▸ Stored dataset items
┌──

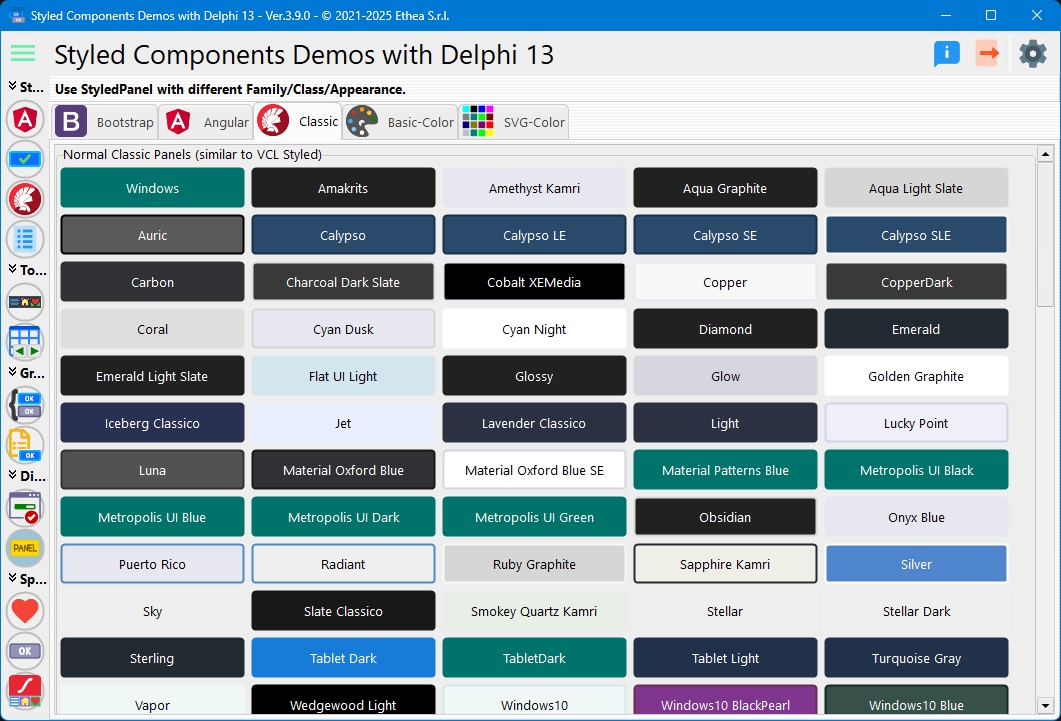The height and width of the screenshot is (721, 1061).
Task: Open the blue info speech-bubble icon
Action: (x=946, y=54)
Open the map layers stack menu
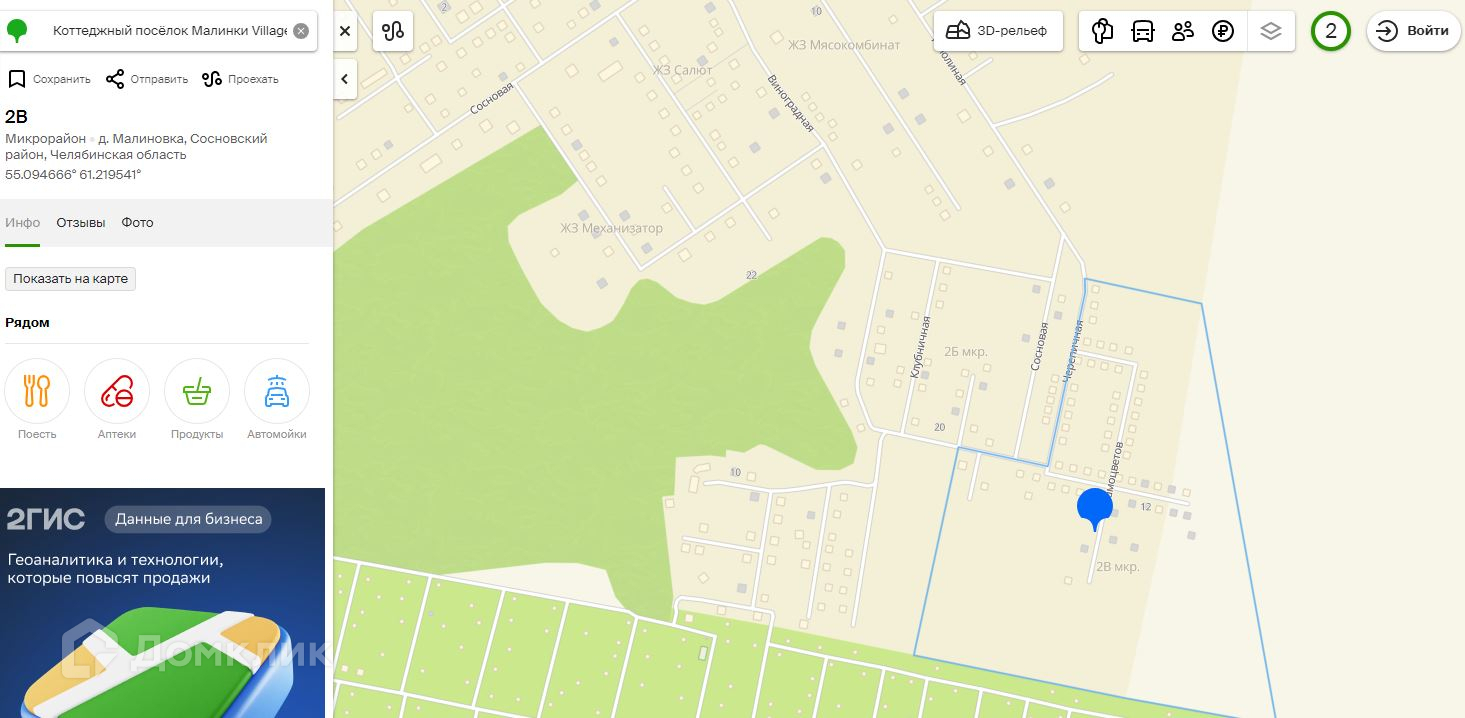This screenshot has width=1465, height=718. click(1271, 31)
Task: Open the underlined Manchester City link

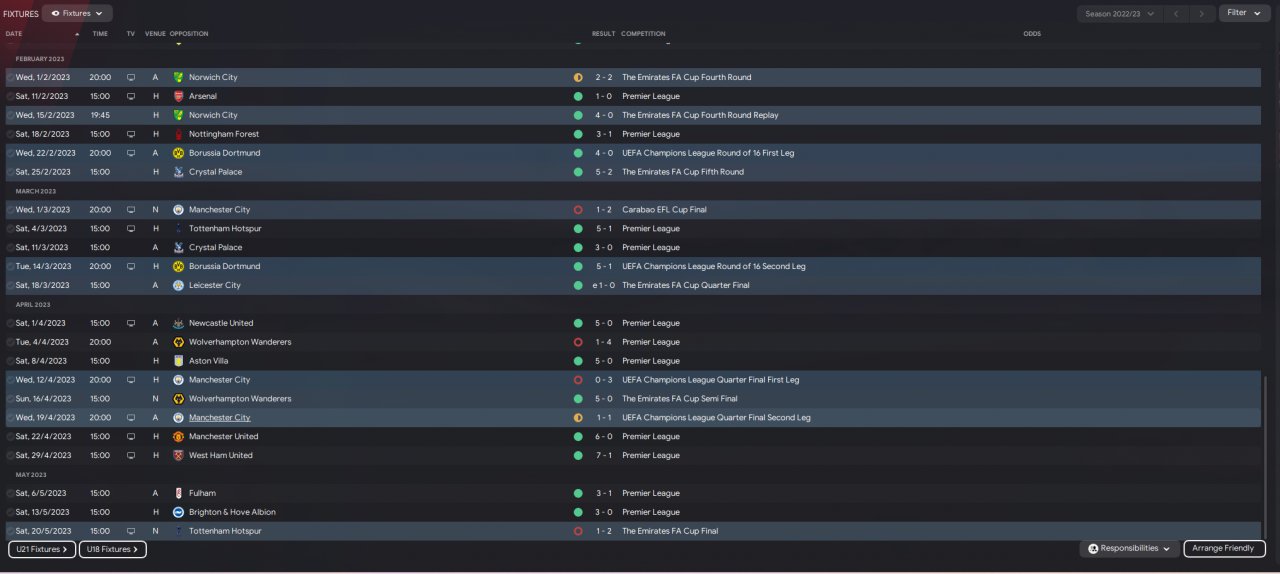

└──

▸ Task brief
Every line from the one with "Open the map layers stack menu" through the last line of the data must be copied exactly. Leave the pictures out.

▸ Task output
Open the map layers stack menu
This screenshot has width=1465, height=718. click(1271, 31)
Task: Open the underlined Manchester City link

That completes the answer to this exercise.